▸ STATED EXERCISE
Please restate the data between the line containing "How do I perform: Open" and the line containing "click(775, 675)", inclusive, swapping "thumbnail" for "icon" and leaving everything else as it is. Leave the pictures out of your answer.

▸ DATASET RECORDS
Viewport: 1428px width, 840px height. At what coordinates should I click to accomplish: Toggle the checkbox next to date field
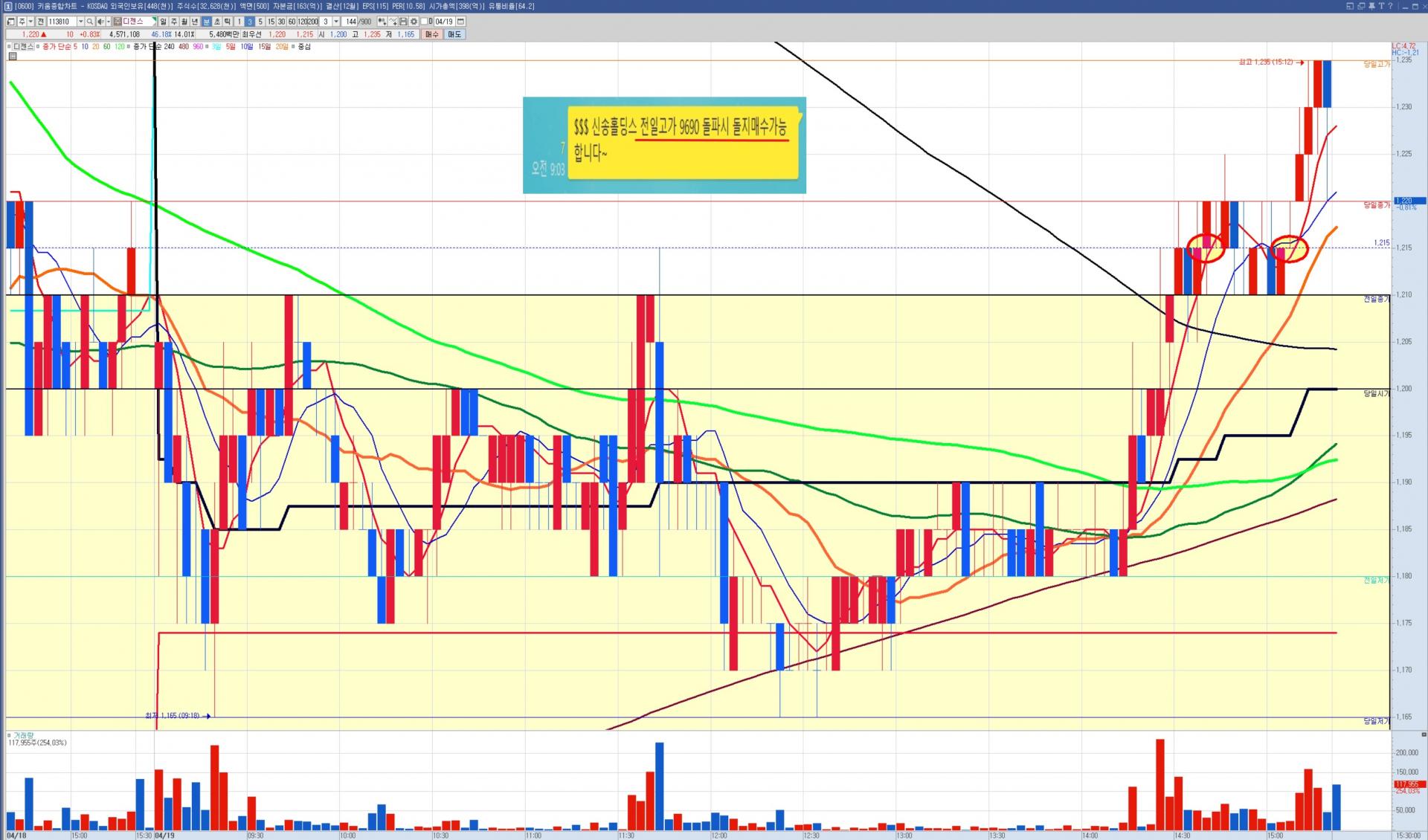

==

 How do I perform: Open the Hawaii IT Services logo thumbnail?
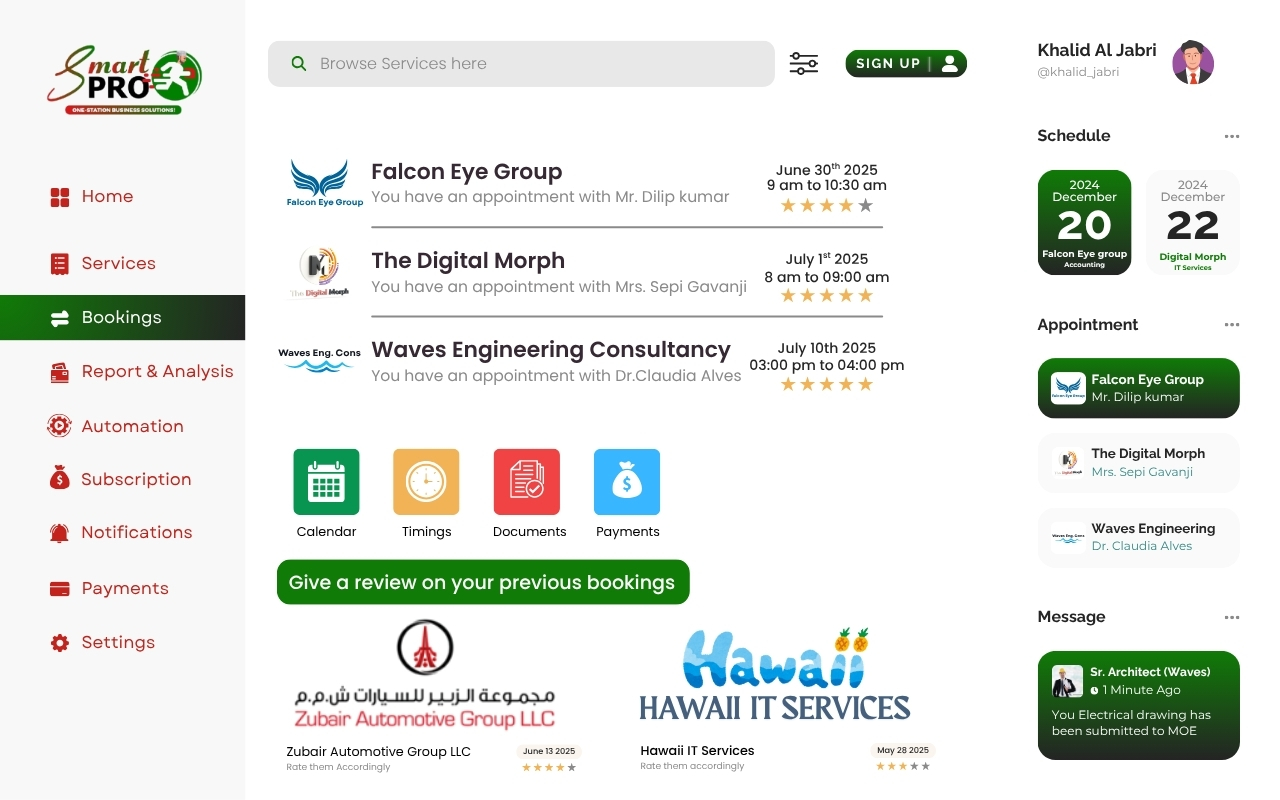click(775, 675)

==

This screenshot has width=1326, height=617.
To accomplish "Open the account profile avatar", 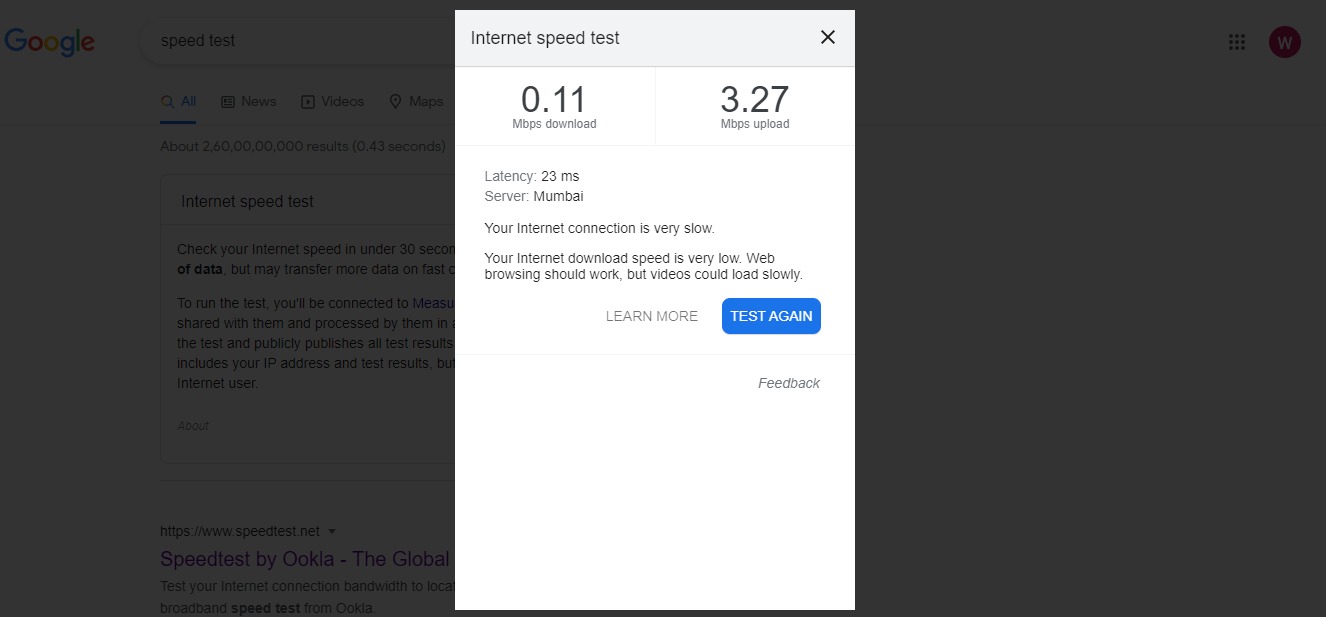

▸ ANSWER BELOW
 How do I perform: Open the Hawaii IT Services logo icon?
click(775, 675)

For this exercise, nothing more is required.